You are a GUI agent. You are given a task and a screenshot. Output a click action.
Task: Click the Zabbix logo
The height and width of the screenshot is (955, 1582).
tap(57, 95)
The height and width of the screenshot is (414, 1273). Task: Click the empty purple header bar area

□ □ □ □ □

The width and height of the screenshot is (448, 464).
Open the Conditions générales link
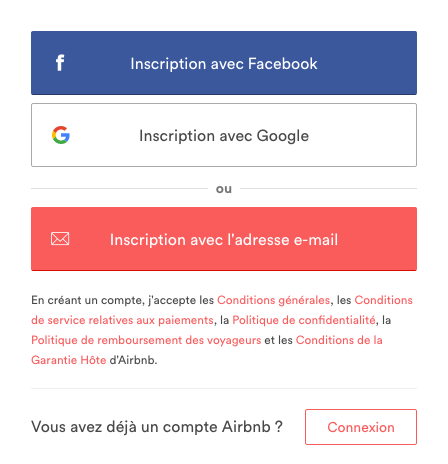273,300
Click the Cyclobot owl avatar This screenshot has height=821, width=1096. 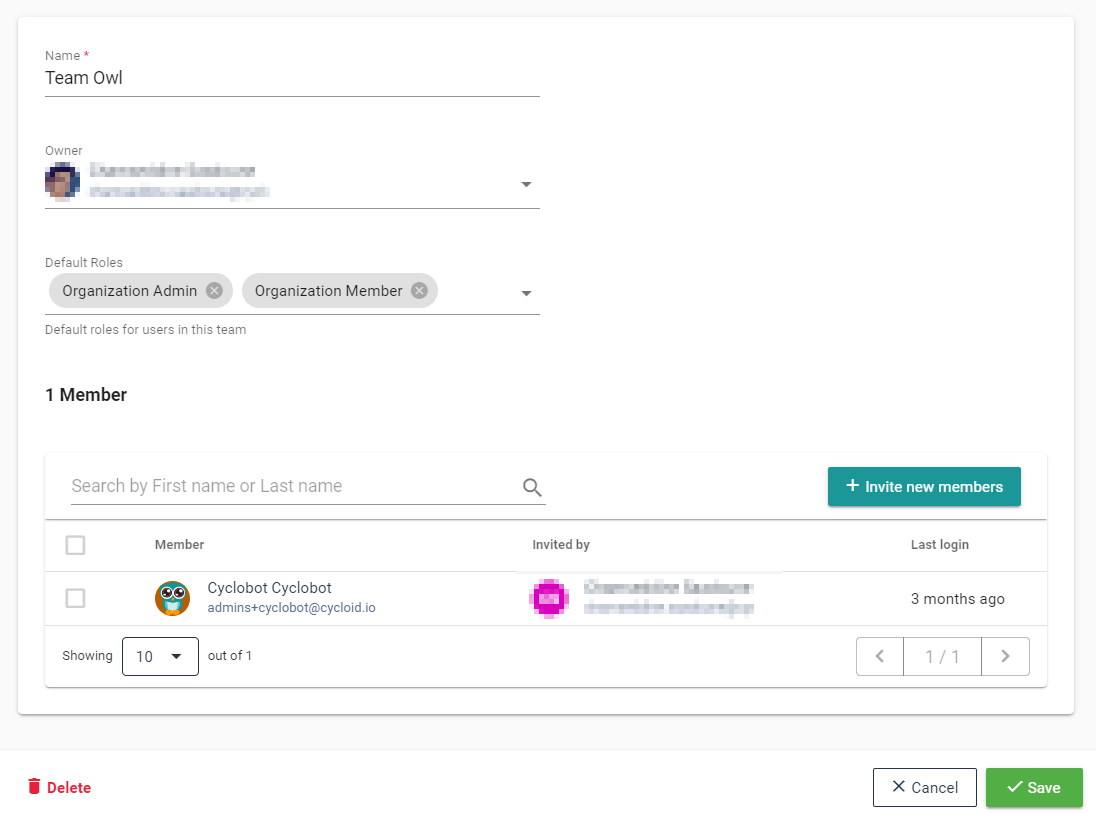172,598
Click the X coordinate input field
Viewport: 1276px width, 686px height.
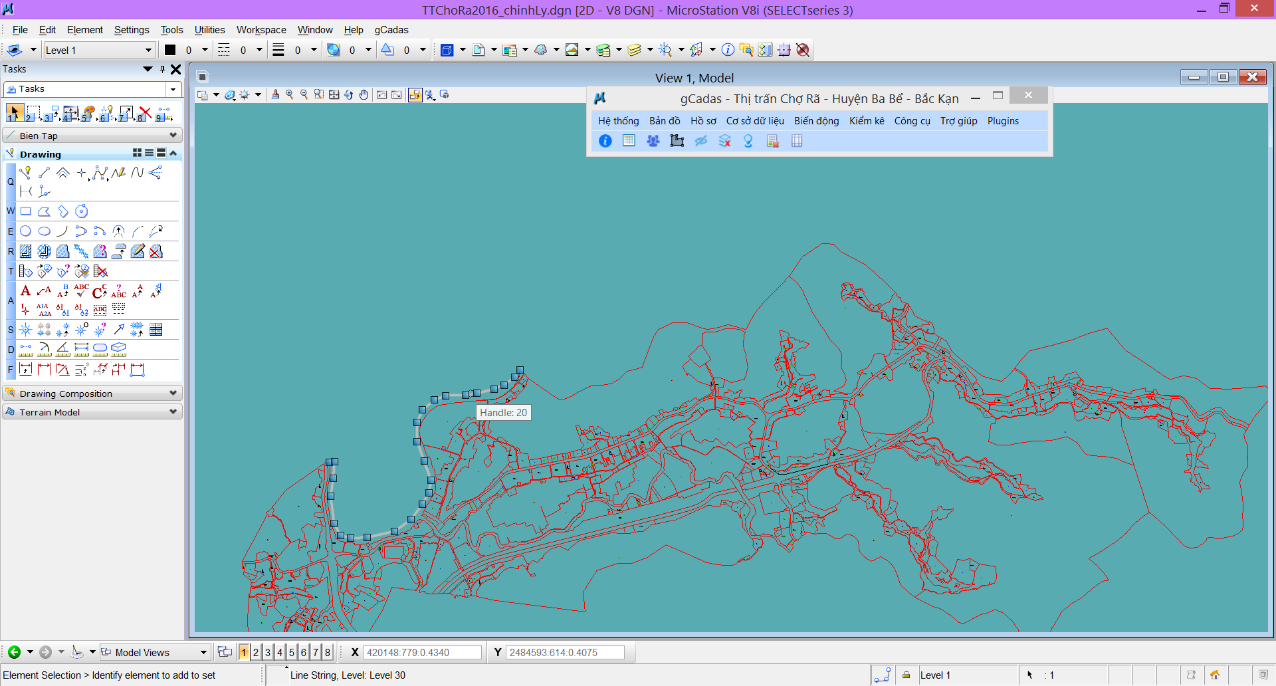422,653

□ □ □ □ □

__TASK TO CARRY OUT__: An exact copy of the lines above, from the one containing "You are a GUI" through the one containing "The height and width of the screenshot is (414, 1273).", is the whole of the answer.

__ANSWER SPACE__:
You are a GUI agent. You are given a task and a screenshot. Output a click action.
Task: Click the Zabbix logo
The height and width of the screenshot is (955, 1582).
tap(57, 95)
The height and width of the screenshot is (414, 1273). Task: Click the empty purple header bar area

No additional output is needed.